Active search for computer-aided drug design

Abstract

We consider lead discovery as active search in a space of labelled graphs. In particular, we extend our recent data-driven adaptive Markov chain approach, and evaluate it on a focused drug design problem, where we search for an antagonist of an av integrin, the target protein that belongs to a group of Arg-Gly-Asp integrin receptors. This group of integrin receptors is thought to play a key role in idiopathic pulmonary fibrosis, a chronic lung disease of significant pharmaceutical interest. As an in silico proxy of the binding affinity, we use a molecular docking score to an experimentally determined avb6 protein structure. The search is driven by a probabilistic surrogate of the activity of all molecules from that space. As the process evolves and the algorithm observes the activity scores of the previously designed molecules, the hypothesis of the activity is refined.
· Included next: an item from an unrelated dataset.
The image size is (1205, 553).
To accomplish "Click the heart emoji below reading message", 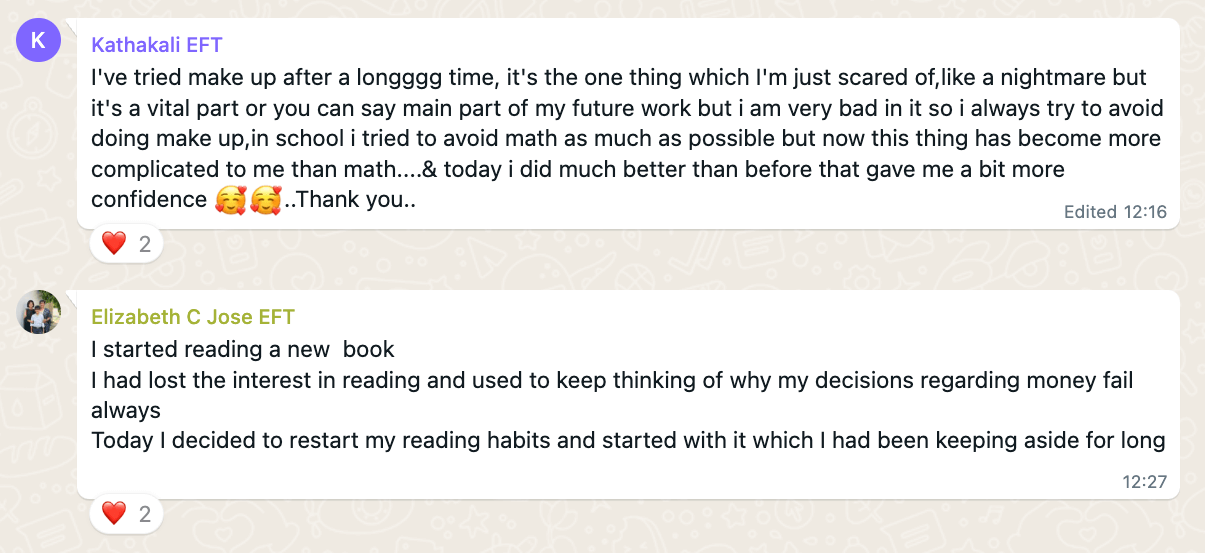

The algorithm is guaranteed to converge in probability to the best hypothesis from an a priori specified hypothesis space. In our empirical evaluations, the approach achieves a large structural variety of designed molecular structures for which the docking score is better than the desired threshold. Some novel molecules, suggested to be active by the surrogate model, provoke a significant interest from the perspective of medicinal chemistry and warrant prioritization for synthesis. Moreover, the approach discovered 19 out of the 24 active compounds which are known to be active from previous biological assays.